I’m no interior designer, so the look of a chair isn’t enormously important to me overall. The C7B-Pro from a design perspective is perfectly fine and serviceable, if a little “corporate PowerPoint template” for my personal tastes.

Build quality is a high point for this chair – nothing on the C7B-Pro feels cheap or badly machined and I’ve never once felt a wobble or a single problem with anything remotely mechanical during testing.

Adjustments to the various positionable parts are easy to perform, change and remain stable throughout the day, which is a testament to the parts being well-engineered that they neither stick nor become loose over repeated alignments.

You’re not going to impress the Herman Miller-heads or the Secret Lab streamer kids with this chair, but who needs clout with chair aficionados when you have functioning vertebrae after long days at the computer, eh?

Comfort and performance

Comfort is a very high point for the C7B-Pro and my primary purchasing metric for any sort of office chair I intend to use as a daily driver.
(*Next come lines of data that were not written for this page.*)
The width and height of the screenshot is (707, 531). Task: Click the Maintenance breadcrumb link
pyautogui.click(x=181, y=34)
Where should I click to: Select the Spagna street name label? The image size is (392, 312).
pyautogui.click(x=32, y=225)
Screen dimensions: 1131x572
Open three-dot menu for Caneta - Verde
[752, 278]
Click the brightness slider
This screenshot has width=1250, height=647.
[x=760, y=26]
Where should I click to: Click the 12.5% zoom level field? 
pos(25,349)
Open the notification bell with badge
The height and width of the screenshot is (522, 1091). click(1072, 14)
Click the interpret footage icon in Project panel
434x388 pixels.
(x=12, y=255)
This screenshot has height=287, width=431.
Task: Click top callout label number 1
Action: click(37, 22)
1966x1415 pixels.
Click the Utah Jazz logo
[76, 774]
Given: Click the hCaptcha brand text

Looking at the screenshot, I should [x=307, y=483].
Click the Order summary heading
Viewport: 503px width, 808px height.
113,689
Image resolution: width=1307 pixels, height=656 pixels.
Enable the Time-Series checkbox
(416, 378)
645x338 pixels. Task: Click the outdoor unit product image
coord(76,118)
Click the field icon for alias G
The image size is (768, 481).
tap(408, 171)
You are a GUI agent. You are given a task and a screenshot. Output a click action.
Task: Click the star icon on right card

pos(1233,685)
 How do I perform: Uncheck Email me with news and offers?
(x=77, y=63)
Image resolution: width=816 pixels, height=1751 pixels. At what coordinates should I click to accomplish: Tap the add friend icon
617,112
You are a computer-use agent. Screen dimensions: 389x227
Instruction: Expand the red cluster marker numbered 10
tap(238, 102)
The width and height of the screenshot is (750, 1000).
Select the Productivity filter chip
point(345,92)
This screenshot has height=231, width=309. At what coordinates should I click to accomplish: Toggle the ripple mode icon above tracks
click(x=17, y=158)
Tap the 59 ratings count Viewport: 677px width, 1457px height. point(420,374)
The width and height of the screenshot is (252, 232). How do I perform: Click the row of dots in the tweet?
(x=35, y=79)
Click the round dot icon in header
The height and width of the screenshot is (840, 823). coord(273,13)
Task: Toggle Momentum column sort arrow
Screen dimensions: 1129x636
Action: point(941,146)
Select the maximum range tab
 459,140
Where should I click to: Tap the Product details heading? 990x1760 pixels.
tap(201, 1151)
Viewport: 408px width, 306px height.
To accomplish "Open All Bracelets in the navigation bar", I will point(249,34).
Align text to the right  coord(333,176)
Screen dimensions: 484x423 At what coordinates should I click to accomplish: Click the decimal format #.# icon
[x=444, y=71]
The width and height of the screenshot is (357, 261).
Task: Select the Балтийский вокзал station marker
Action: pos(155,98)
Getting it to optimum comfort levels requires a little finesse and iterations adjusting the various levers and paddles, but you’ll quickly find a set of component positions that work for you.

After that, you’ll find you have an exceptionally comfortable chair to sit on that errs towards the firmer side, but not in a negative way. The C7B-Pro provides support as and when you need it if you’ve set it upright, and has been one of the most comfortable chairs I’ve ever had the pleasure of working from for a solid length of time.

The mesh material that the chair is upholstered in isn’t my favorite I’ve ever sat on, and I found myself draping a hoodie over the backrest of this one more than a few times. However, that might just be my personal preference and some might like it!

That mesh, however, does provide great ventilation for those really hot days, meaning you ideally eliminate uncomfortable back sweat if you’re caught up inside working over the summer. Performance-wise, I didn’t spot any issues whatsoever over the testing period and experienced no component, material, or part failures.

Most importantly, the C7B-Pro won that most rare of prizes from the most exacting critic in my house: an instant butt-on-chair from my cat, Beef. I’ve seen this guy try expensive beds out once and turn his nose up at them, but he leaped up straight away and sat right down – a paw of approval if ever there was one.

Value for money

The FlexiSpot C7 isn’t the cheapest ergonomic office chair out there at a current sale price of $349, but as with most things – you get what you pay for. I don’t think it’s overpriced, but it is still likely to be outside the reach of many.